(Word and element location data)

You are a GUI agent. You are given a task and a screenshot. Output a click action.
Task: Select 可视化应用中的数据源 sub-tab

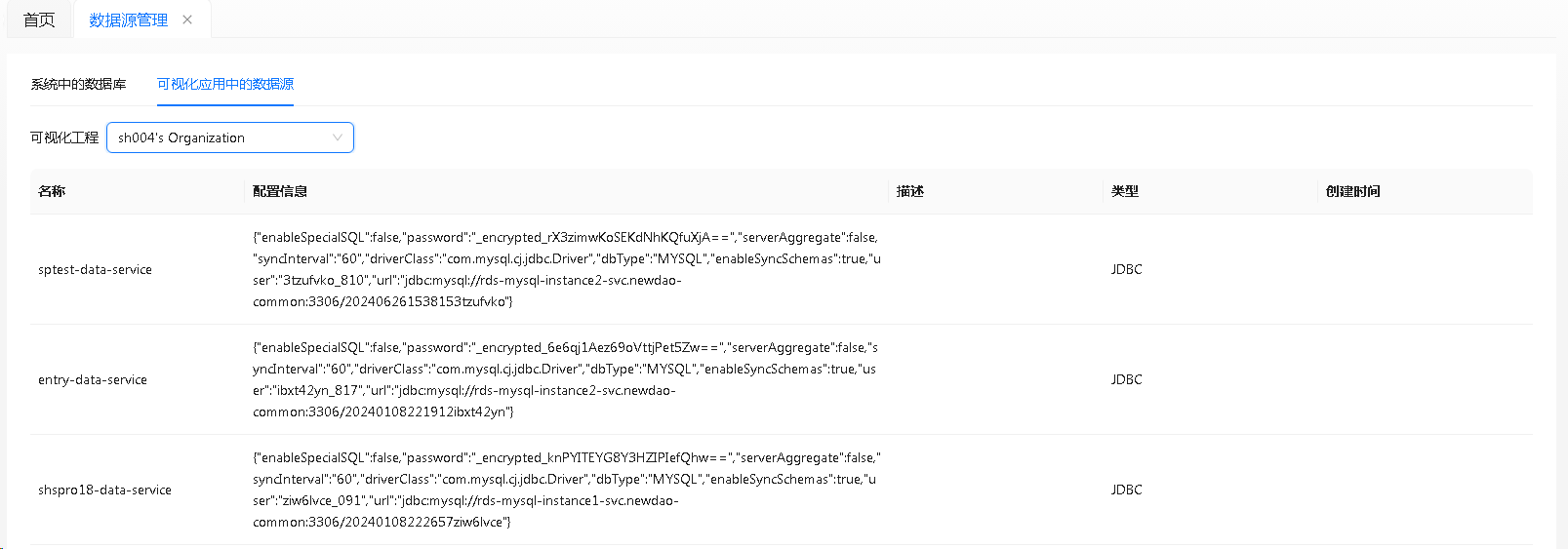tap(225, 84)
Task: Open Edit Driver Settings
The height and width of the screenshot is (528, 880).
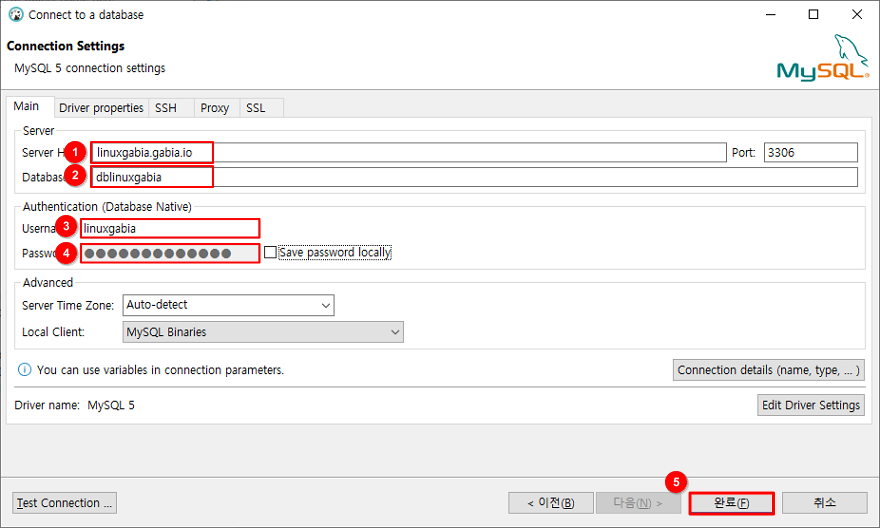Action: coord(811,405)
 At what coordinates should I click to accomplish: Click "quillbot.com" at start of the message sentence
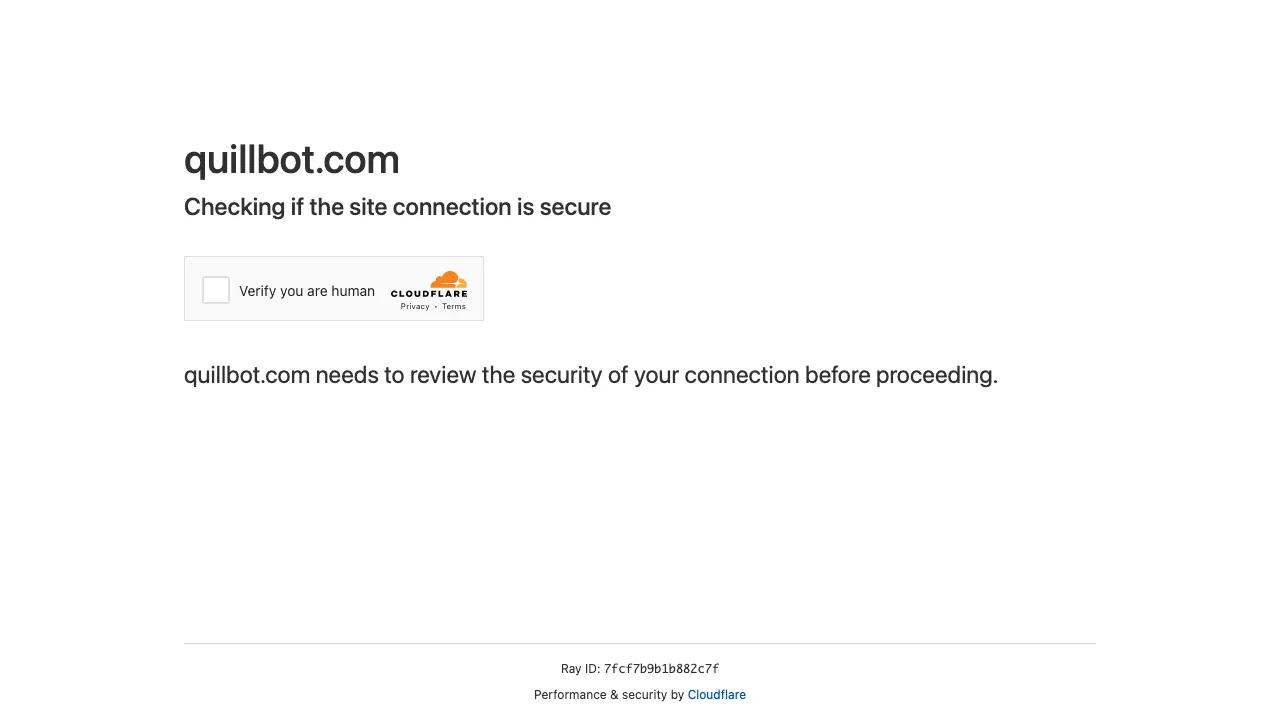(246, 375)
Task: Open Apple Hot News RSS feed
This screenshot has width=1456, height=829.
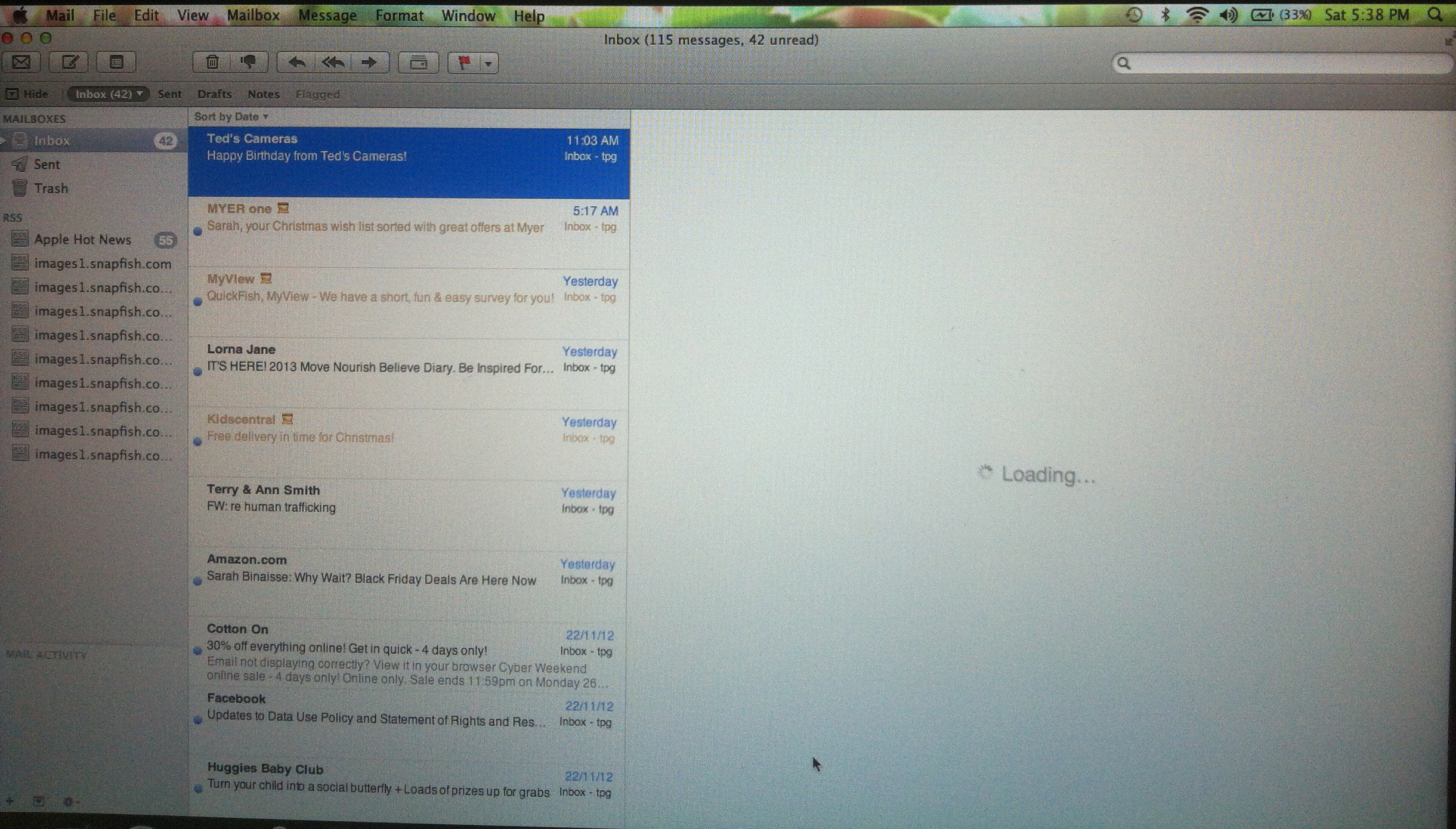Action: tap(83, 239)
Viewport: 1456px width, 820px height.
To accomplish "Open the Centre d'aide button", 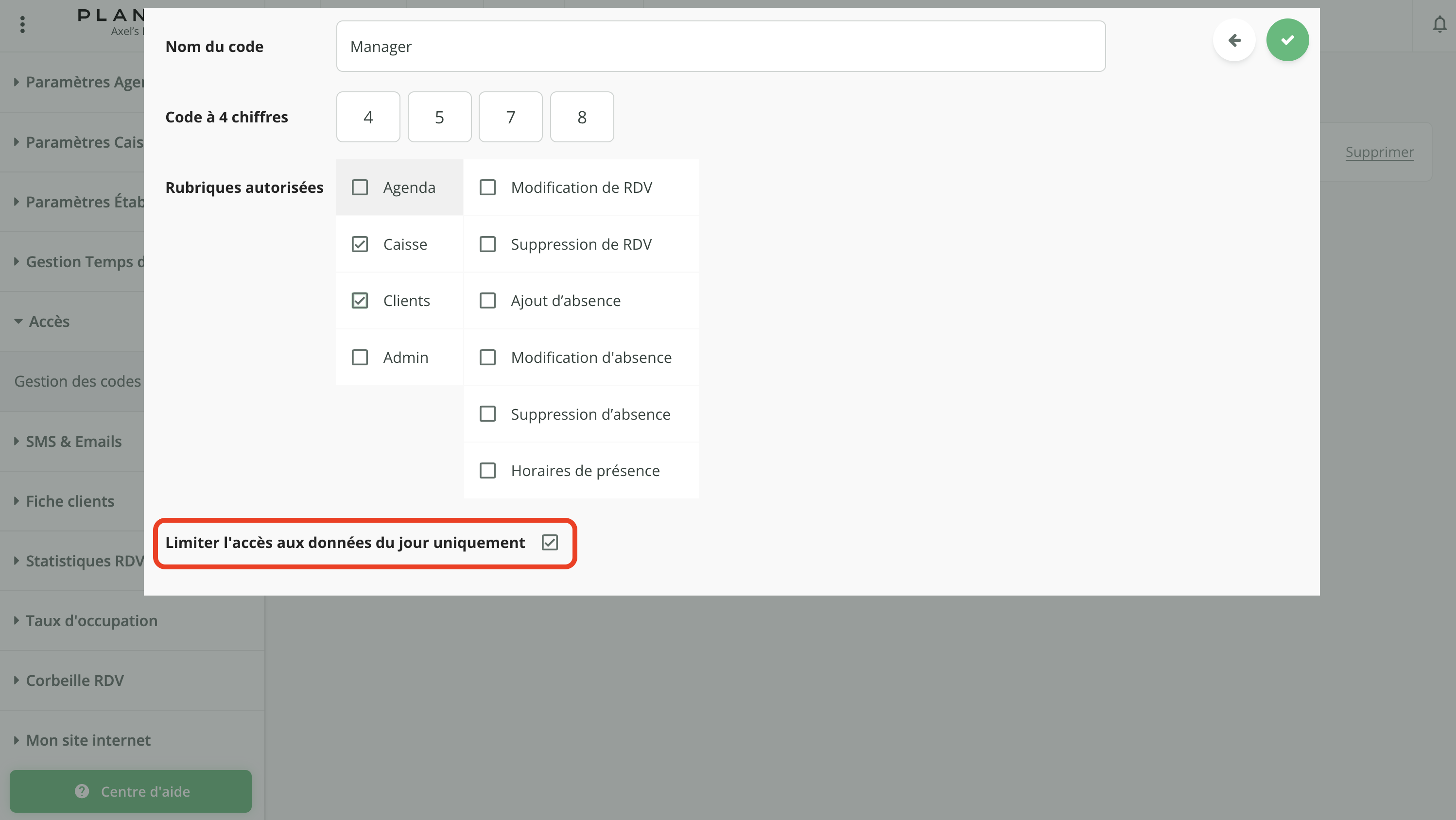I will pos(131,791).
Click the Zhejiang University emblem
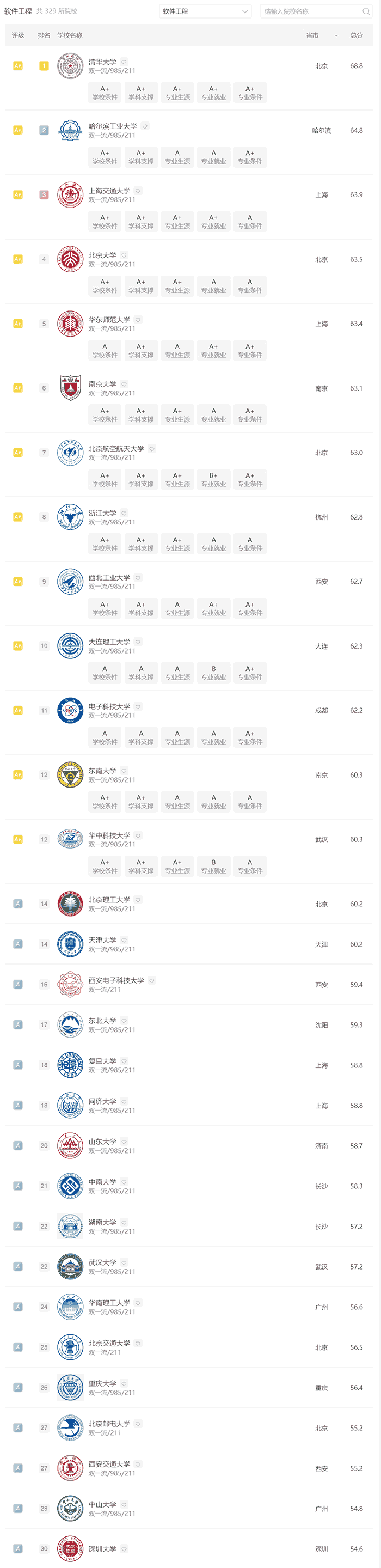This screenshot has width=381, height=1568. point(70,517)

WHAT NEEDS TO BE DONE ::
Copy out the lines above without changes, beginning at the line that contains "Task: Open Edit Driver Settings" and ending after the line that contains "Action: tap(83, 239)". Omit the pictures from your answer.

SOLUTION ::
Task: Open Edit Driver Settings
The height and width of the screenshot is (528, 880).
Action: coord(811,405)
 At what coordinates should I click to accomplish: Click "quillbot.com" at start of the message sentence
(246, 375)
Task: Open Apple Hot News RSS feed
This screenshot has width=1456, height=829.
Action: tap(83, 239)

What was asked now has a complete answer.